■ **Assignment**
Would you copy only the lines below, beginning with the one that contains "Click the red Oracle package logo" and running through the last entry line?

------

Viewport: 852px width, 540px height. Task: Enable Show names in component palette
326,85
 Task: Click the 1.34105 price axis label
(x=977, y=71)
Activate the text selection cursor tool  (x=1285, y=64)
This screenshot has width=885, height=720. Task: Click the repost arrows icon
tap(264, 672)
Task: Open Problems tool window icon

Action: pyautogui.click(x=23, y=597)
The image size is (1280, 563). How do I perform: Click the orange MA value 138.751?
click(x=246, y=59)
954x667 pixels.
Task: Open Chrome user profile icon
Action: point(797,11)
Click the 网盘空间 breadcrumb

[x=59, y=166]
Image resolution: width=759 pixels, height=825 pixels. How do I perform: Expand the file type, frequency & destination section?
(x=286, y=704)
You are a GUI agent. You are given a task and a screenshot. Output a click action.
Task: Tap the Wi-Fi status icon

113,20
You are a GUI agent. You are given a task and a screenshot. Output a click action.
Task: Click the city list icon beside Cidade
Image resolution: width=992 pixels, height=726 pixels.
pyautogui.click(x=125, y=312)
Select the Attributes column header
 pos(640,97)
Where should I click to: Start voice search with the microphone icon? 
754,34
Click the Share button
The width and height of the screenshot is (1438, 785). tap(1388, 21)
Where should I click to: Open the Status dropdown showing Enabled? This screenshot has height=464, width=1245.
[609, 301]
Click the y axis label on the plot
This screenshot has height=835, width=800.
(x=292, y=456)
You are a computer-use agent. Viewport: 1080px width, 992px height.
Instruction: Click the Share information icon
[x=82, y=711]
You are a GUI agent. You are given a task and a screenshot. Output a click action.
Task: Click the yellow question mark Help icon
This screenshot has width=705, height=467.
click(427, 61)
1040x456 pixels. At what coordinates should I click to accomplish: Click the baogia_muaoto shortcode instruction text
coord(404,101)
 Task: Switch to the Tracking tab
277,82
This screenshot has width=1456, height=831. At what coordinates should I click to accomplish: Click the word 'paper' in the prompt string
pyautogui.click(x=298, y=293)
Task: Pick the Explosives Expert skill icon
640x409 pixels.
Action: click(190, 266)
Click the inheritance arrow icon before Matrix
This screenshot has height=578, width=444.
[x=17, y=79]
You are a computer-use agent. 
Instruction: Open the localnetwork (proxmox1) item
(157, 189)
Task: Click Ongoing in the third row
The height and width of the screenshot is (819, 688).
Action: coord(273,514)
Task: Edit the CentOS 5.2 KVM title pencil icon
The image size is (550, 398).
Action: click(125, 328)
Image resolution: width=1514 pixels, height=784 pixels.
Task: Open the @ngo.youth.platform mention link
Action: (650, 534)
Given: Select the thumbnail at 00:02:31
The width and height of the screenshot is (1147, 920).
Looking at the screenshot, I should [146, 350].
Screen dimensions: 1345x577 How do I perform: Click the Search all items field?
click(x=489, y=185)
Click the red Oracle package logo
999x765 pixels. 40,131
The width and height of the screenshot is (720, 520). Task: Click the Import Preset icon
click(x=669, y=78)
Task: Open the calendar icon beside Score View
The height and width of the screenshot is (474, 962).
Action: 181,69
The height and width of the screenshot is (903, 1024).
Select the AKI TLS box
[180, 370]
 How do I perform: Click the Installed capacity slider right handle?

------

■ **Answer section**
Click the red Oracle package logo
999x765 pixels. 40,131
The width and height of the screenshot is (720, 520). Task: Click the Import Preset icon
click(x=669, y=78)
Task: Open the calendar icon beside Score View
The height and width of the screenshot is (474, 962).
Action: 181,69
The height and width of the screenshot is (903, 1024).
Select the AKI TLS box
[180, 370]
 How do I perform: Click the Installed capacity slider right handle?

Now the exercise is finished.